▶ [Document source]:
▬▬▬▬▬▬

Le poète et chanteur montréalais est décédé à l’âge de 82 ans.

«Nous sommes arrivés au point où nous sommes si vieux, nos corps tombent en lambeaux, et je pense que je te rejoindrai bientôt.» Leonard Cohen avait prévenu sa muse, Marianne Ihlen, cet été : la vie, pour lui comme pour elle, s’achevait. Le poète-chanteur, géant de la culture québécoise, s’est éteint, jeudi, à l’âge de 82 ans.

« C’est avec un immense chagrin que nous vous annonçons que le légendaire poète, auteur, compositeur et artiste, Leonard Cohen, est décédé, a confirmé son site officiel, en milieu de soirée. Nous avons perdu un des visionnaires les plus prolifiques et révérés de la musique. »

Les mots sont faibles pour décrire l’ampleur de l’oeuvre que laisse derrière lui M. Cohen, né à Montréal, en septembre 1934, d’une famille de la bourgeoisie juive. Oeuvre qu’il venait tout juste de bonifier d’un dernier album, You Want It Darker, acclamé par la critique il y a trois semaines à peine.

Tout dans ce disque crépusculaire annonçait l’inévitable — même pour un homme qui a souvent soutenu être immortel, sourire en coin et touche d’ironie habilement maniée. Enregistré dans une chaise orthopédique avec l’aide de son fils Adam, You Want It Darker s’inscrira comme un sommet dans sa discographie, aux côtés des inoubliables Songs Of Leonard Cohen, I’m Your Man et autres Songs of Love And Hate.

▬▬▬▬▬▬

▶ [Liste des tâches]:
1. D'après l'article, pourquoi Leonard Cohen pensait-il rejoindre bientôt Marianne Ihlen ? Répondez en une à trois phrases.
2. Recopiez le passage de l'article qui s'ouvre sur les mots « Les mots sont » et se clôt sur « semaines à peine. », en substituant « octobre » à « septembre ».

▶ [Jeu de données]:
▬▬▬▬▬▬

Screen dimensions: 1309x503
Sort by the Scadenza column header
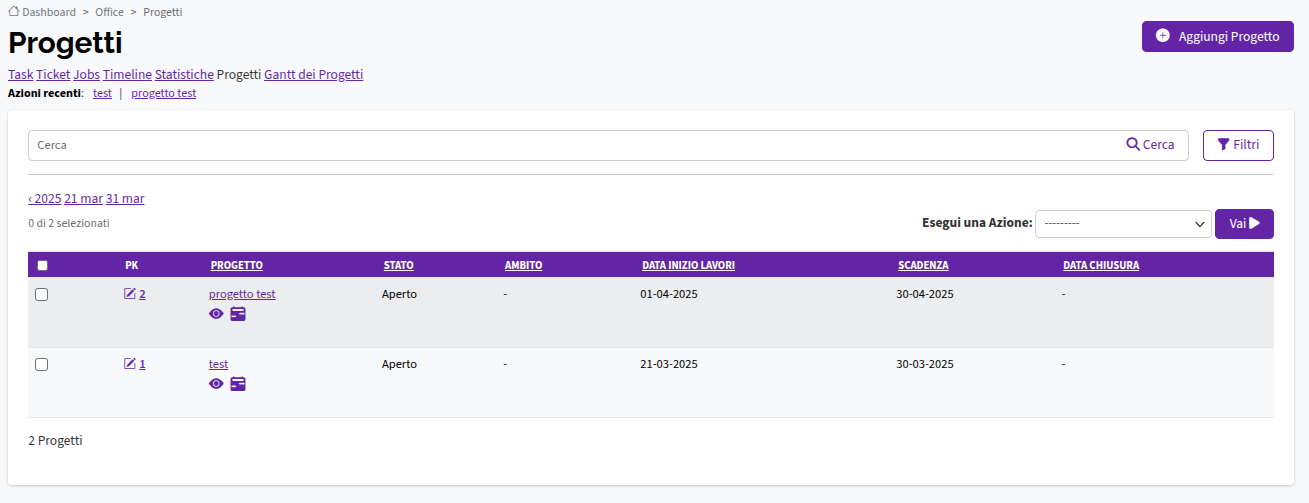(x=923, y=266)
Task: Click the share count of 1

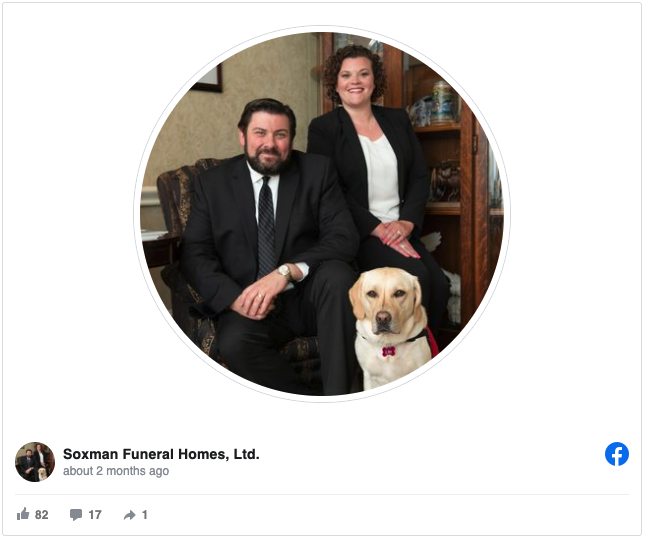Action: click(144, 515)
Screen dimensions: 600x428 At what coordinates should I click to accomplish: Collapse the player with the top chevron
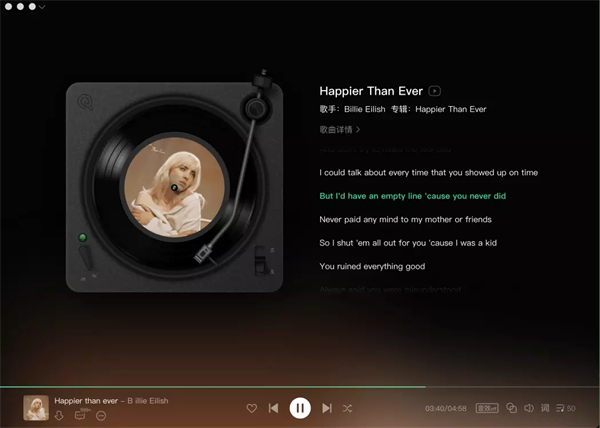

▬▬▬▬▬▬

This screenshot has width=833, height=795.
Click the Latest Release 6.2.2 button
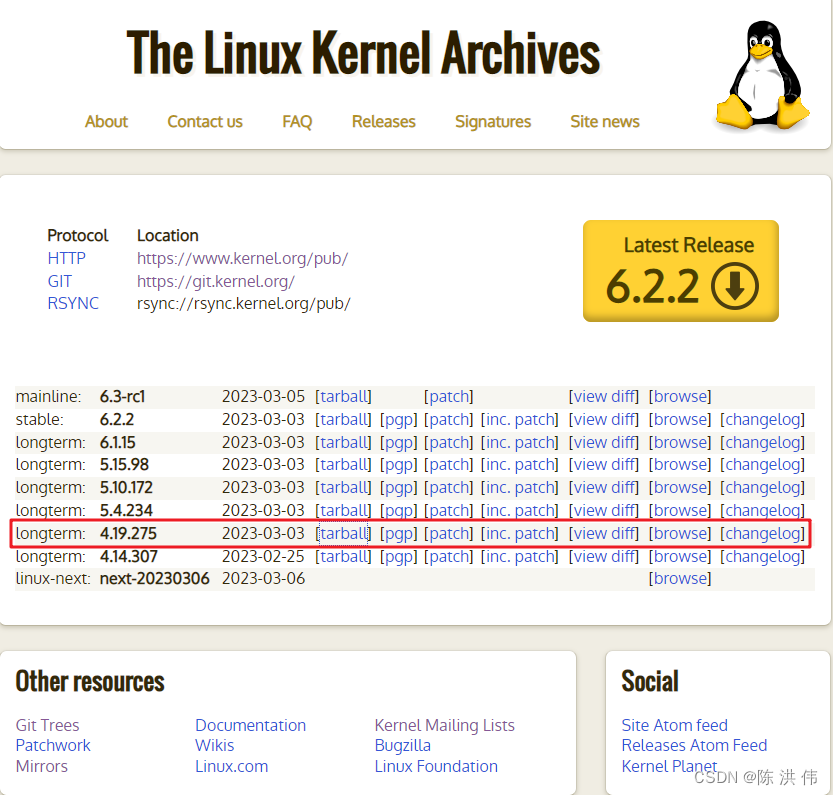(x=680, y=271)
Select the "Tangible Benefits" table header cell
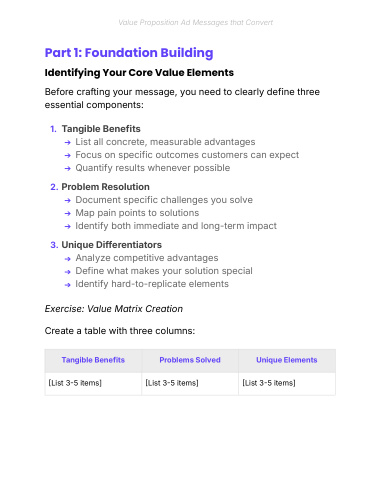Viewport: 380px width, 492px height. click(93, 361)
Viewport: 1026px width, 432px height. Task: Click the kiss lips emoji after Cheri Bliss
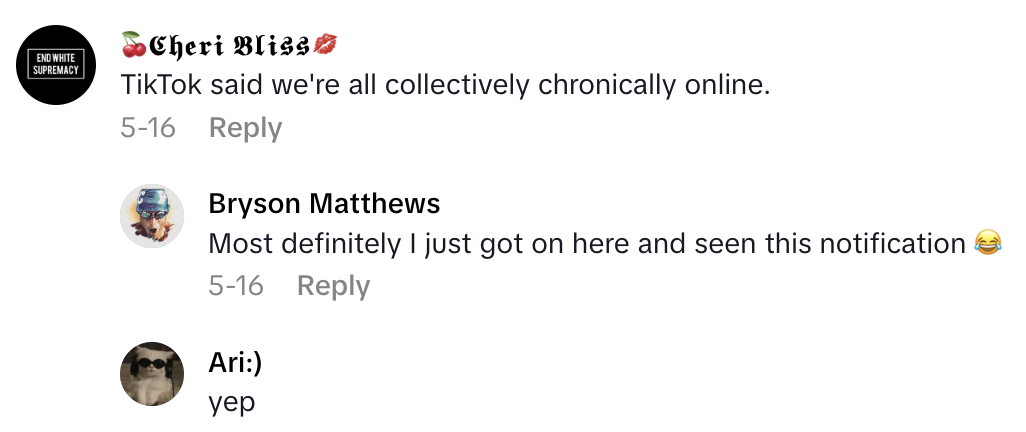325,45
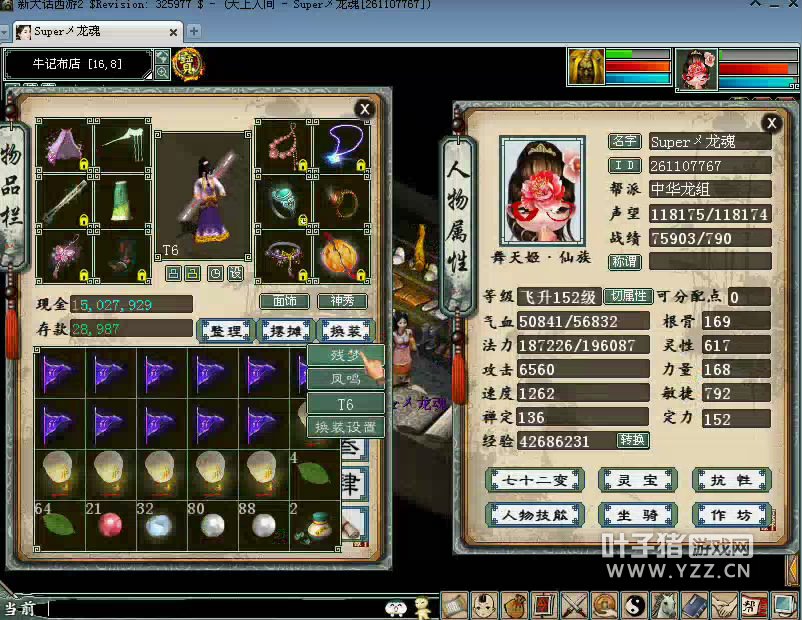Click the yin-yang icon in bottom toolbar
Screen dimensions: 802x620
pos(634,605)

▬▬▬▬▬▬

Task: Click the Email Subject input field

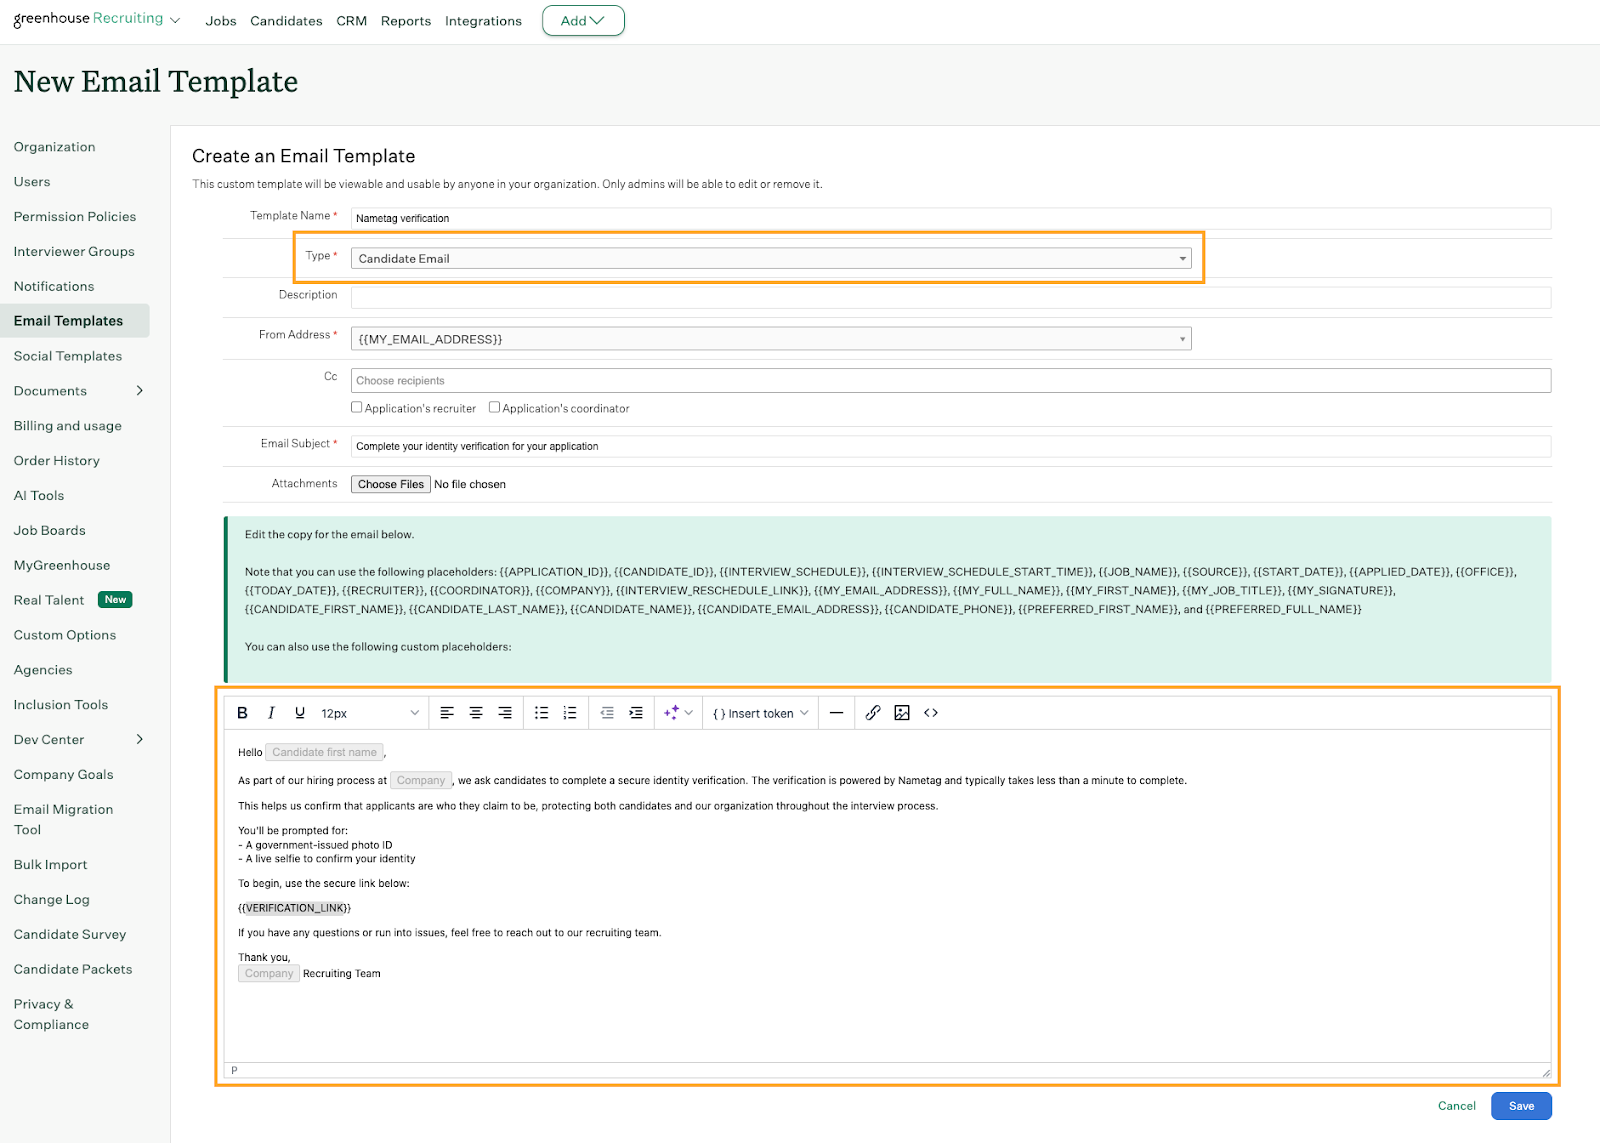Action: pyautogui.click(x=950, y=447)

▬▬▬▬▬▬

▶ [Réponses attendues]:
1. Il pensait la rejoindre bientôt parce qu'ils étaient arrivés, elle et lui, au point d'être si vieux que leurs corps tombaient en lambeaux. Pour lui comme pour elle, la vie s'achevait.

2.
Les mots sont faibles pour décrire l’ampleur de l’oeuvre que laisse derrière lui M. Cohen, né à Montréal, en octobre 1934, d’une famille de la bourgeoisie juive. Oeuvre qu’il venait tout juste de bonifier d’un dernier album, You Want It Darker, acclamé par la critique il y a trois semaines à peine.